*** Text segment

Skip to content

CSE512-15S/a3-haynesb

Repository files navigation

a3-bhaynes

Team Members

  1. Brandon Haynes bhaynes@cs.washington.edu

Extending Perfopticon to Support Dynamic Query Visualization

Perfopticon (Moritz, Halperin, Howe & Heer, 2015) is an interactive profiling tool that provides the ability to view database query performance at two levels of detail. At a high level, a query is displayed as a graph with several globally-scoped metrics overlaid. For example, arrow sizes give an indication of the number of tuples passing between two operators. Perfopticon also includes a rich set of lower-level query details, such as the runtime contribution of each operator and worker execution metrics.

While Perfopticon provides sufficient detail for virtually any query profiling task, for some debugging tasks it can be initially difficult to identify which query fragments and operators are the primary contributors to poor performance. As a result, a typical debugging session involves performing many drill-down operations to identify a relevant set of performance issues. Additionally, because of the static and global nature of the high-level query graph, debugging requires fine-grained review of many execution traces in order to identify more subtle performance issues such as worker skew. When a query is run over many workers, this requires substantial attention to detail and comparison across many plots.

In this project we extend the high-level query graph in Perfopticon to support dynamic visualization of query execution over several metrics relevant to performance debugging. This includes (i) a dynamic display of tuple cardinality between query operators and fragments, (ii) an indication of operators that are "hot spots" with respect to total operator execution time, and (iii) the display of inter-operator data skew over workers. These metrics are displayed in a dynamic manner, allowing a viewer to gain a global perspective of how operators behave and how tuples flow over the entirety of a query. We believe that the addition of these dynamic metrics allow one to quickly identify the most problematic areas of a query and the time during with performance is poor, quickly leading a user to the correct areas in which to consult more finely-detailed Perfopticon dataflow and execution traces.

******
*** Working data

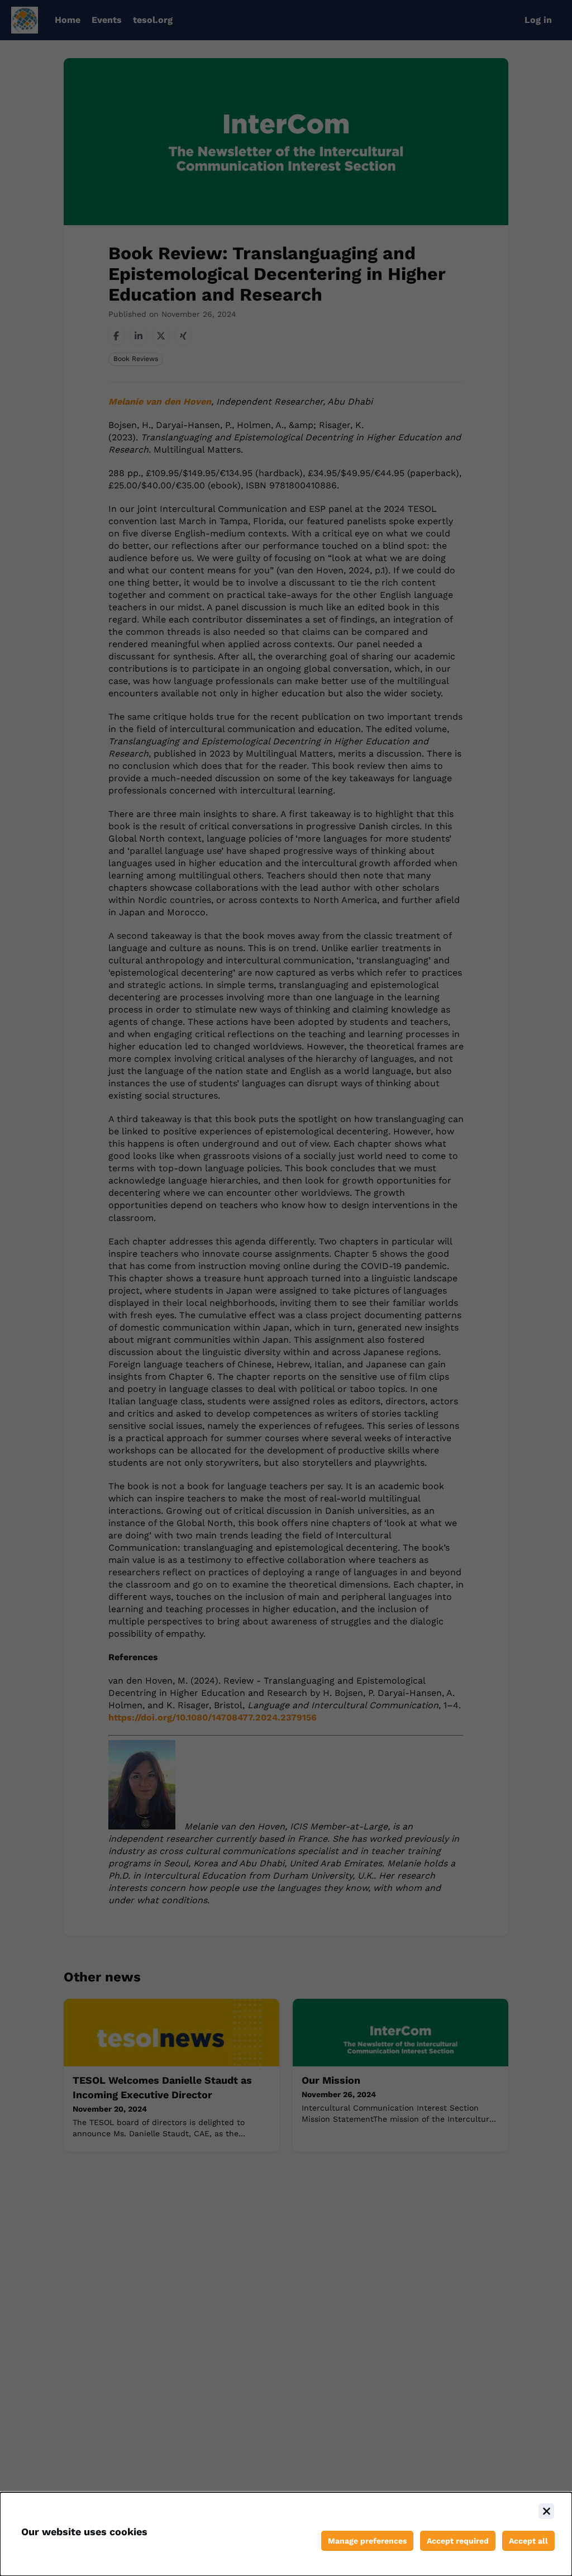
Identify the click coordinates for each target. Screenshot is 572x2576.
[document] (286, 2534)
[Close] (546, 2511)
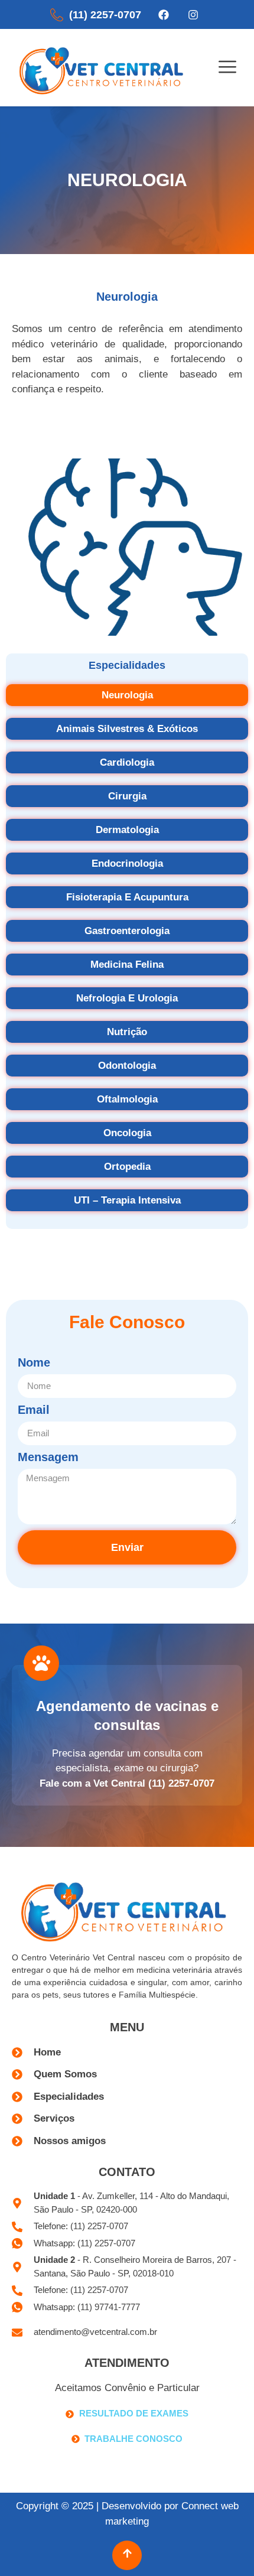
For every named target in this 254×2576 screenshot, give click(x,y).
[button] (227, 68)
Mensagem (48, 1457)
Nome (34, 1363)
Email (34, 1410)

******
*** Working data

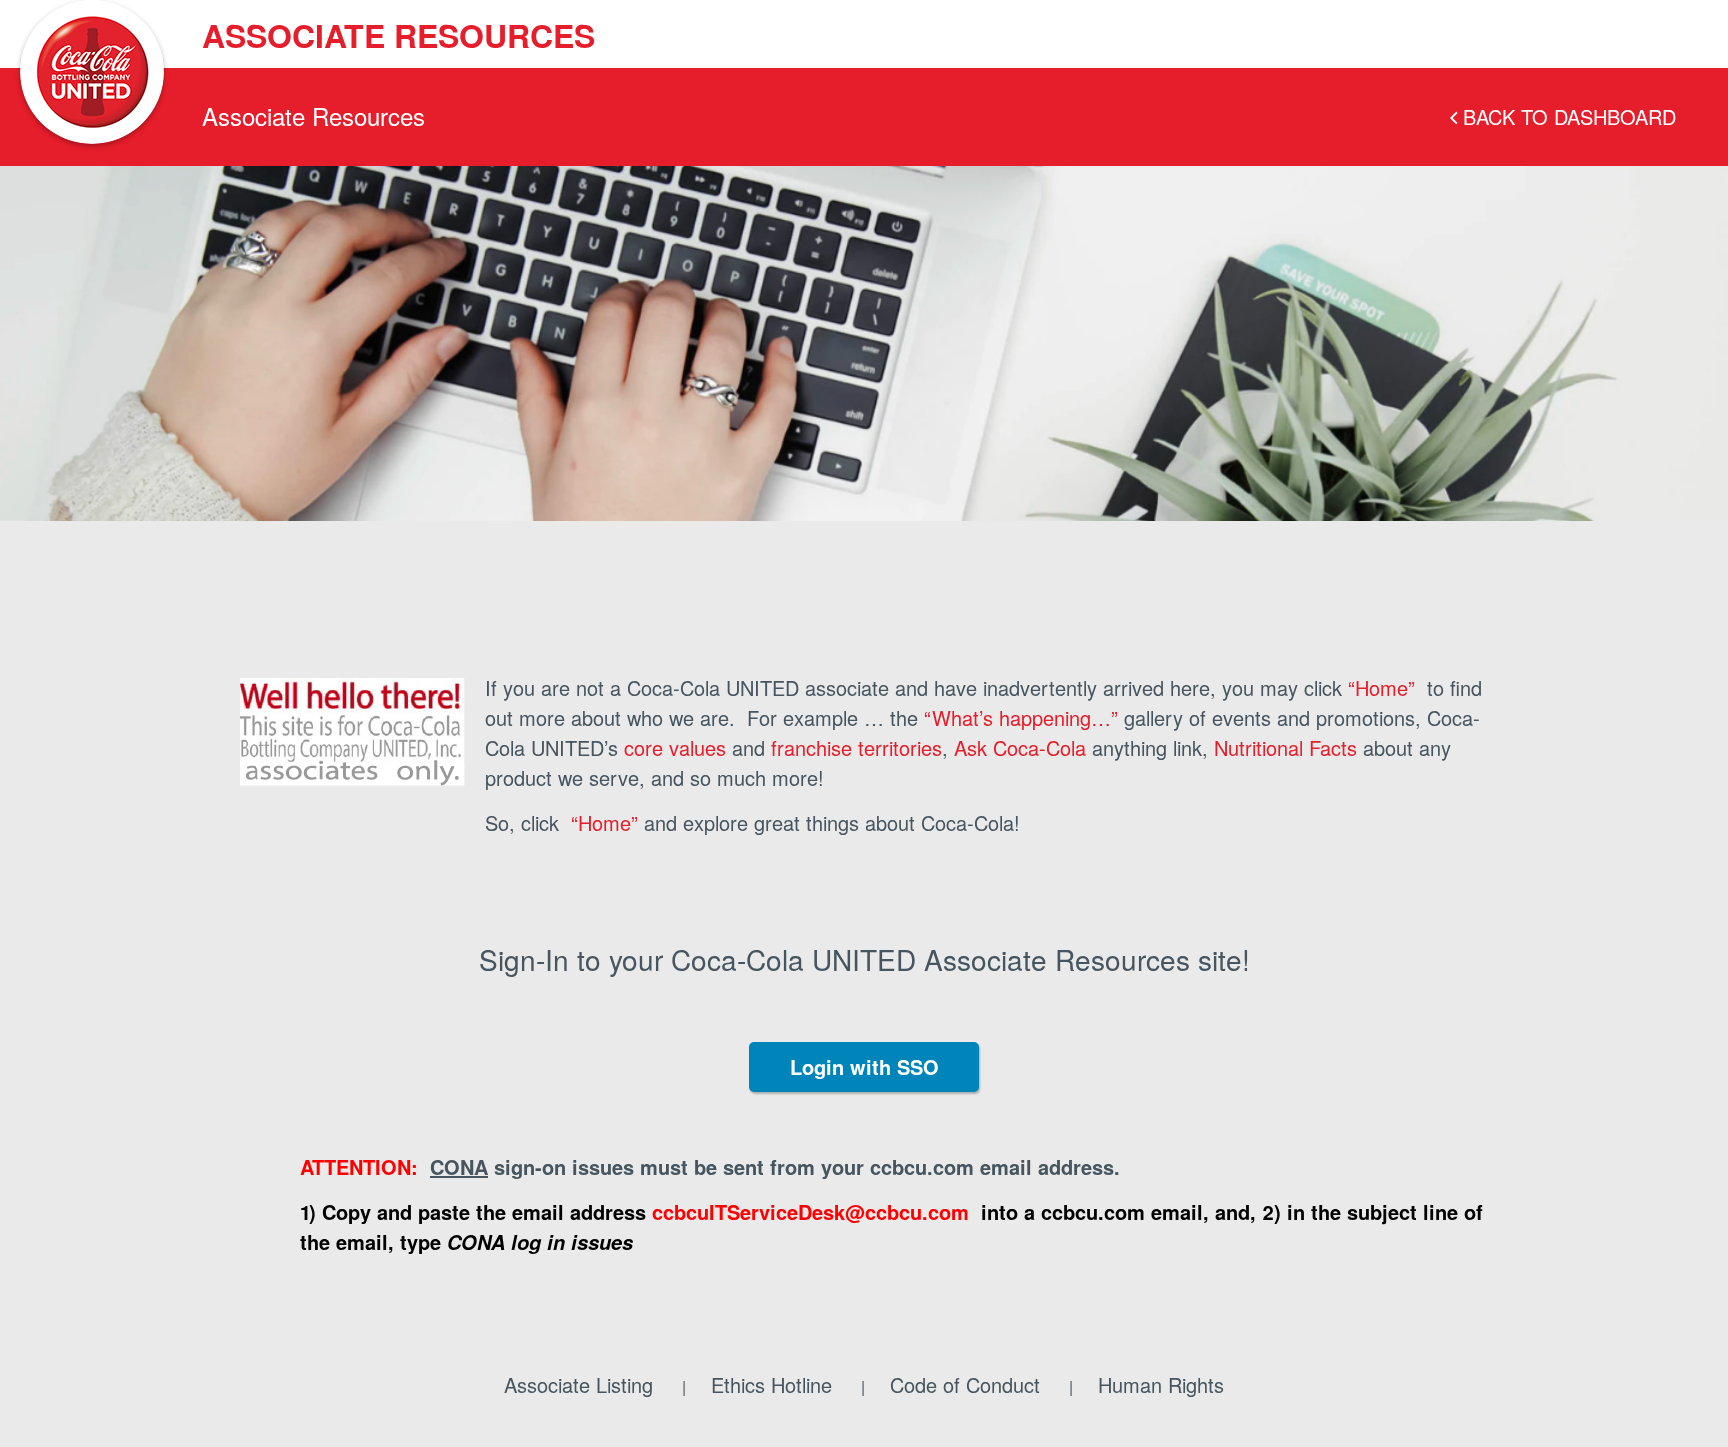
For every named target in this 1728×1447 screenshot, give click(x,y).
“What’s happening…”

******

▶ **Problem set**:
**A.** Reproduce the Perfopticon project description between "Perfopticon (Moritz, Halperin, Howe" and "worker execution metrics.", inclusive, swapping "tuples" for "rows".
**B.** Output the records between the lines holding "For every named target in this 254×2576" and "Nome (34, 1363)", inclusive, as a numbered list with blank lines left out.

▶ **Task answers**:
**A.**
Perfopticon (Moritz, Halperin, Howe & Heer, 2015) is an interactive profiling tool that provides the ability to view database query performance at two levels of detail. At a high level, a query is displayed as a graph with several globally-scoped metrics overlaid. For example, arrow sizes give an indication of the number of rows passing between two operators. Perfopticon also includes a rich set of lower-level query details, such as the runtime contribution of each operator and worker execution metrics.

**B.**
1. For every named target in this 254×2576 screenshot, give click(x,y).
2. [button] (227, 68)
3. Mensagem (48, 1457)
4. Nome (34, 1363)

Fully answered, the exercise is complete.